Until then, you know what Murphy and Bonds have in common? They’re sharing space on the very short list of retired players who won multiple MVPs and are not in the Hall of Fame.

MOST MVPS, NOT IN HOF, RETIRED PLAYERS*
(*-no longer eligible on writers’ ballot)

Barry Bonds — 7
Dale Murphy — 2
Roger Maris — 2
Juan Gonzalez — 2

NOT ON BALLOT YET

Albert Pujols — 3
Mike Trout — 3
Miguel Cabrera — 2
Bryce Harper — 2

STILL ON WRITERS’ BALLOT

Alex Rodriguez — 3

But of course, Bonds and Murphy are on this list for two very different reasons. It’s actually only Murphy and a different home-run record-breaker, Maris, who have won multiple MVPs and not gotten elected despite no PED ties. So if the Hall ever builds a Clean Players wing, those two might sail in on the first ballot.

5. Fred McGriff escaped one of history’s most notorious clubs

And now one last related development. Fred McGriff is out of the club!

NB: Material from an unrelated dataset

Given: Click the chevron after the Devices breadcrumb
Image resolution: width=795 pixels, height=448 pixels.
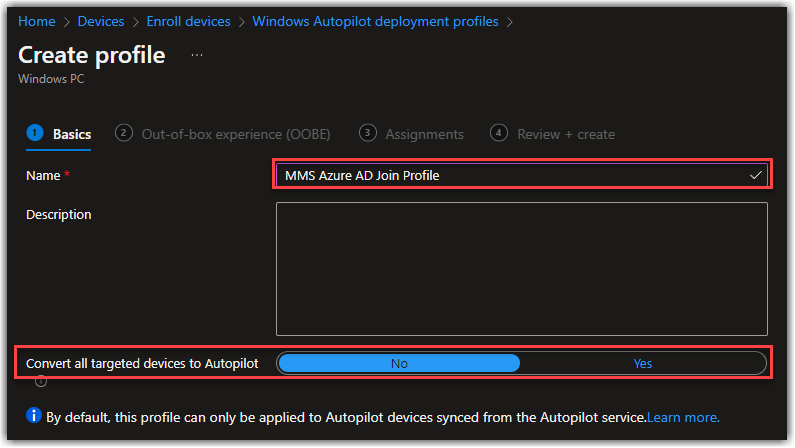Looking at the screenshot, I should coord(135,22).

So what club is that? The Most Homers But Not in the Hall of Fame Club. What else?

Until this election, his 493 career home runs were the 10th most in history by a non-Hall of Famer. But if you check out everyone ahead of him, it’s clear why McGriff never fit in the first place.

MOST HOME RUNS, NOT IN HOF

PLAYERHRWHY NOT ELECTED

Barry Bonds  

762

PED TIES

Albert Pujols  

703

NOT ON BALLOT YET

Alex Rodriguez 

696

PED TIES

Sammy Sosa  

609

PED TIES

Mark McGwire    

583

PED TIES

Rafael Palmeiro

569

PED TIES

Manny Ramirez

555

PED TIES

Gary Sheffield 

509 

PED TIES

Miguel Cabrera  

507

ACTIVE

Fred McGriff 

   493

NEVER MIND!

There are so many reasons to appreciate McGriff’s election — but none more than this. Never has anyone been more grateful to get booted out of a club he never should have been admitted to in the first place.